In vivo imaging of Trypanosoma cruzi. (A) The vector pTRIX2-RE9h was constructed by inserting the red-shifted firefly luciferase variant gene PpyRE9h into the T. cruzi rDNA targeting plasmid pTRIX. For transfection, the linearized targeting fragment can be produced by digesting the vector with the restriction enzymes indicated by arrows. (B) Cloned pTRIX2-RE9h–transfected T. cruzi epimastigotes, paraformaldehyde fixed and stained with anti–luciferase polyclonal antibody. Parasite DNA is stained red with Hoechst 33342. (C) Standard procedure for in vivo imaging experiments. Mice can be infected with bioluminescent parasites by the intraperitoneal, intravenous, or subcutaneous routes. At defined time points thereafter, they are inoculated with 150 mg–1 kg–1 d-luciferin, anaesthetized, and imaged for up to 5 min using an IVIS Lumina II system (PerkinElmer, Seer Green, UK). (D) Establishing the optimal “imaging window.” The variation in total ventral bioluminescence flux over time following injection of the luciferin substrate is shown.
Figure 2.
Figure 2.
Highly sensitive in vivo imaging achieved with red-shifted luciferase. (A) Ventral images of SCID mice 1 h after intraperitoneal injection with bioluminescent bloodstream trypomastigotes (CL Brener strain, numbers indicated).

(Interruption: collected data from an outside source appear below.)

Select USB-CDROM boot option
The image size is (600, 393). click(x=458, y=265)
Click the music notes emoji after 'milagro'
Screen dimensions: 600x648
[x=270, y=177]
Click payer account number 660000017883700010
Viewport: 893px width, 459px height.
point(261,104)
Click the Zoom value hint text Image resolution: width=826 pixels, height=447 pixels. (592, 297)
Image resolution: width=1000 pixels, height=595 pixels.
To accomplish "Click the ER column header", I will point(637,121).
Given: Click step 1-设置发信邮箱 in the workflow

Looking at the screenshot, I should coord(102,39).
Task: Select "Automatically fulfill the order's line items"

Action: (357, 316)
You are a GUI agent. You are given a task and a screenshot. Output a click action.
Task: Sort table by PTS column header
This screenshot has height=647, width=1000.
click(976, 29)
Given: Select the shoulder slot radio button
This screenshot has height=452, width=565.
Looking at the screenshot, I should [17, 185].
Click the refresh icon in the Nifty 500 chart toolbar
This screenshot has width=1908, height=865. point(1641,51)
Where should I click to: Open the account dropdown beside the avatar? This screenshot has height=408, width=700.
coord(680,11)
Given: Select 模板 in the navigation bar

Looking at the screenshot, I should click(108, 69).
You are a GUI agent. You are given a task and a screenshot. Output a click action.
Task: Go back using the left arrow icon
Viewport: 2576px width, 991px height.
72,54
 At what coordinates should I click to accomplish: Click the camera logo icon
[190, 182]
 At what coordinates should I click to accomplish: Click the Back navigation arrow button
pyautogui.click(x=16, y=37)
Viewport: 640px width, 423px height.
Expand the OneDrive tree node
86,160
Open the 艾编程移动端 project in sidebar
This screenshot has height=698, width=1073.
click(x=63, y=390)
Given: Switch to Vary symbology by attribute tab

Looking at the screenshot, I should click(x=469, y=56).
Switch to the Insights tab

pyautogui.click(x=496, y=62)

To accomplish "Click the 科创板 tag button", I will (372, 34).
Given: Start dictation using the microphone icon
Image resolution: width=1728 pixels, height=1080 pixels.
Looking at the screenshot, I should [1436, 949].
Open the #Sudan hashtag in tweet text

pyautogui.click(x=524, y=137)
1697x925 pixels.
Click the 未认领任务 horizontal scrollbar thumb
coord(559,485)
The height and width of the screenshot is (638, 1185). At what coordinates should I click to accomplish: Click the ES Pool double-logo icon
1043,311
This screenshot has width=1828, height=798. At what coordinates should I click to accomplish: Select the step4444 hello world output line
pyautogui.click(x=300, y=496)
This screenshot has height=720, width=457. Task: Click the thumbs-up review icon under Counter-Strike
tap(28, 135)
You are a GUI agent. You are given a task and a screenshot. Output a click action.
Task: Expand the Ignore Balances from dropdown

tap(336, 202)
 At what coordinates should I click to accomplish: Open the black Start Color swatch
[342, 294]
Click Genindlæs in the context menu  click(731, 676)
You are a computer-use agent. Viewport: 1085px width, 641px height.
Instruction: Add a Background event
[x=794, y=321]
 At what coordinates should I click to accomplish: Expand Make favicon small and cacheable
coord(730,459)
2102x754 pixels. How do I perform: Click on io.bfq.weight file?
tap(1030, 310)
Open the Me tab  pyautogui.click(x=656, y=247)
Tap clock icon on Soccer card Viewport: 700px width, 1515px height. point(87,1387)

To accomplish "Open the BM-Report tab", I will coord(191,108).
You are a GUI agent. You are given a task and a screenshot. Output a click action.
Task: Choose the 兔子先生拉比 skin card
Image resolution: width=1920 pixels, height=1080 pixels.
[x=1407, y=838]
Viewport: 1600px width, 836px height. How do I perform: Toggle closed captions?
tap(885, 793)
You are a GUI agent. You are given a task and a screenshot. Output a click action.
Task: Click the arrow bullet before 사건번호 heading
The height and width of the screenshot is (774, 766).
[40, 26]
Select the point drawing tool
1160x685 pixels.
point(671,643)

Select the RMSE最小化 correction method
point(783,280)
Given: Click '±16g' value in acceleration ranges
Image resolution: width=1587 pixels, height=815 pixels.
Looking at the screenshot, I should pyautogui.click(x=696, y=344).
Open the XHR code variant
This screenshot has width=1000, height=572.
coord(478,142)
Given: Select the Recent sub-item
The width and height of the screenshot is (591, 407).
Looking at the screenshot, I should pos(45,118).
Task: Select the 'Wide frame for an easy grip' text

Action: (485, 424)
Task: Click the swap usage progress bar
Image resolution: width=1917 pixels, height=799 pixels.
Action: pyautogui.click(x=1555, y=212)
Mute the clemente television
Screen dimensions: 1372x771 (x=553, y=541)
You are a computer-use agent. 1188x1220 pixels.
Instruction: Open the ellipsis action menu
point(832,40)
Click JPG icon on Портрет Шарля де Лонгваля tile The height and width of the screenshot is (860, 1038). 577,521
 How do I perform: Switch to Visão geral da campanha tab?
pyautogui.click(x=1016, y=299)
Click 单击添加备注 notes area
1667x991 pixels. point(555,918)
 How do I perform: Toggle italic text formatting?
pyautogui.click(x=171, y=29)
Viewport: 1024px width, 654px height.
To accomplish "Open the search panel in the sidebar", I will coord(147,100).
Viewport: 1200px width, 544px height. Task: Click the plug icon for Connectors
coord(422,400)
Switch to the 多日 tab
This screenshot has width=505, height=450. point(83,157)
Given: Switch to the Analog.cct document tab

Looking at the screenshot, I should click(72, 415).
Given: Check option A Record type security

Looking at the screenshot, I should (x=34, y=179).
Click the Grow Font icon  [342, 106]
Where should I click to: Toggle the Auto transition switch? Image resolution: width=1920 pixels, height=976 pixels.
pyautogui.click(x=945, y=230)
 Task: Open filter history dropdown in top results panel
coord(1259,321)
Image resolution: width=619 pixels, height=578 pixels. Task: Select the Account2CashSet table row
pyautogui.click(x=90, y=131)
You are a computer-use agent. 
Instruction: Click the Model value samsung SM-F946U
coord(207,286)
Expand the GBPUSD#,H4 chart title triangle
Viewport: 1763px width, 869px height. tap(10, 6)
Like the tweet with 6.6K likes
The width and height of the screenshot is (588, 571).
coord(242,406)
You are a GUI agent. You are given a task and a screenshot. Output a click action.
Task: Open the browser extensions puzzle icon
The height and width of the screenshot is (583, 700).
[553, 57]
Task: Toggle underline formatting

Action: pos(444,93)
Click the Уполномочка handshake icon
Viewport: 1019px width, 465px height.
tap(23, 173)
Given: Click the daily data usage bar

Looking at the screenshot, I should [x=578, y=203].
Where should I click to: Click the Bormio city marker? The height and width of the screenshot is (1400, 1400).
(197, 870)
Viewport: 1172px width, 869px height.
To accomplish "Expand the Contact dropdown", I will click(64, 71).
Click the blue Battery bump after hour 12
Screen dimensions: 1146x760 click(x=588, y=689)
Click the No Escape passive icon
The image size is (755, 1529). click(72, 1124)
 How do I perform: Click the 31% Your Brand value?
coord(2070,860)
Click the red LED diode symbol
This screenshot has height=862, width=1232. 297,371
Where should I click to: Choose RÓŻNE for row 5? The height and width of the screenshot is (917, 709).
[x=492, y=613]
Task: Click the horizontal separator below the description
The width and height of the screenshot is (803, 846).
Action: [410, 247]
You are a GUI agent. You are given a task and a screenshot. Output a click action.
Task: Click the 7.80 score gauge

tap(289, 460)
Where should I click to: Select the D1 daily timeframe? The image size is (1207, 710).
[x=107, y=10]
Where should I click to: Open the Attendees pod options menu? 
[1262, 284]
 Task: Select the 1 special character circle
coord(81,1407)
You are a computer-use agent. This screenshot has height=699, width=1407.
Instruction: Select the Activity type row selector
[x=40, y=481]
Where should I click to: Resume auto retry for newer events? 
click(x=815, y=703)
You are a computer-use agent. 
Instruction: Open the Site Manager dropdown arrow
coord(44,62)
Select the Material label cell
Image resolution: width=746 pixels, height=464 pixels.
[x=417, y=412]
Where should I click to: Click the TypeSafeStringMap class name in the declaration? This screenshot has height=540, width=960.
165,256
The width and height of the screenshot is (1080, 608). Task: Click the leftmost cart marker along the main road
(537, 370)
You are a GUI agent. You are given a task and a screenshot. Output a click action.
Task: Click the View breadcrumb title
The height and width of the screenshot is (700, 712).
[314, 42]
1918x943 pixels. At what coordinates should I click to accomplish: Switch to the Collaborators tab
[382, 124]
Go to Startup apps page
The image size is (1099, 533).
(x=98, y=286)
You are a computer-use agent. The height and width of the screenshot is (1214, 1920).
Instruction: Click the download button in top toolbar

The bioluminescence intensity is based on a log10 scale heatmap as indicated (right). (B) Abdominal bioluminescence displayed by mice 1 h after infection with 100 or 1000 bloodstream trypomastigotes. The regions used for signal quantification are outlined by the red circles in A. (C) Quantification of abdominal bioluminescence for mice shown in A. Dotted line represents background +2 SD. Figure adapted from Lewis et al.
Figure 3.
Figure 3.
Imaging the development of chronic Trypanosoma cruzi infections. (A) Ventral and dorsal images of the same individual BALB/c mouse infected with PpyRE9h-expressing T. cruzi imaged at the indicated day postinfection (dpi) over the course of >1 year. (B) Quantification of combined ventral and dorsal bioluminescence for the mouse shown in A. Gray line and dashed line are the mean and mean +2 SDs, respectively, for uninfected control mice. (C) Ex vivo bioluminescence analysis of selected organs and tissue samples imaged immediately postmortem. An example is shown for acute (14 dpi) and chronic (167 dpi) infection. 1, lung; 2, heart; 3, visceral adipose; 4, skeletal muscle (quadriceps); 5, spleen; 6, gut mesenteries; 7, stomach; 8, small intestine; 9, large intestine.
Figure 4.
Figure 4.
Validation of in vivo imaging as a tool to assess efficacy of drug treatment against acute and chronic Trypanosoma cruzi infections. (A) SCID mice infected with 103 bioluminescent T. cruzi bloodstream trypomastigotes (CL Brener strain) were treated (T) with benznidazole (daily by oral route, 100 mg–1/kg–1) 14 to 19 days postinfection (dpi) and compared with control nontreated (NT) mice. The bioluminescence intensity is represented by a log10 scale heatmap as indicated (right). (B) BALB/c mice chronically infected with bioluminescent T. cruzi were treated (T) for 5 days with 100 mg–1/kg–1 benznidazole by the oral route starting at 66 dpi and compared with control nontreated (NT) mice. The bioluminescence intensity is represented by a linear scale heatmap as indicated (right). (C) Quantification of total ventral bioluminescence for the experiment including the mice shown in B (n = 3). Gray line and dashed line are the mean and mean +2 SDs, respectively, for uninfected control mice. Red arrows indicate treatment days.
Figure 5.
Figure 5.
Combining in vivo imaging and immunosuppression to monitor the effectiveness of benznidazole treatment. Ventral views of BALB/c mice infected with 103 bioluminescent Trypanosoma cruzi bloodstream trypomastigotes and treated with benznidazole. (A) Nontreated control. (B) Nontreated, immunosuppressed with 200 mg-1 kg-1 cyclophosphamide by intraperitoneal injection 124, 127, 130, and 133 days postinfection (dpi). (C) Treated with daily oral doses of 10 mg-1 kg-1 benznidazole between 90 and 110 dpi, then immunosuppressed with cyclophosphamide as above. (D) Treated with daily oral doses of 100 mg-1 kg-1 benznidazole between 90 and 110 dpi, then immunosuppressed with cyclophosphamide. The bioluminescence intensity is represented by a linear scale heatmap as indicated (left).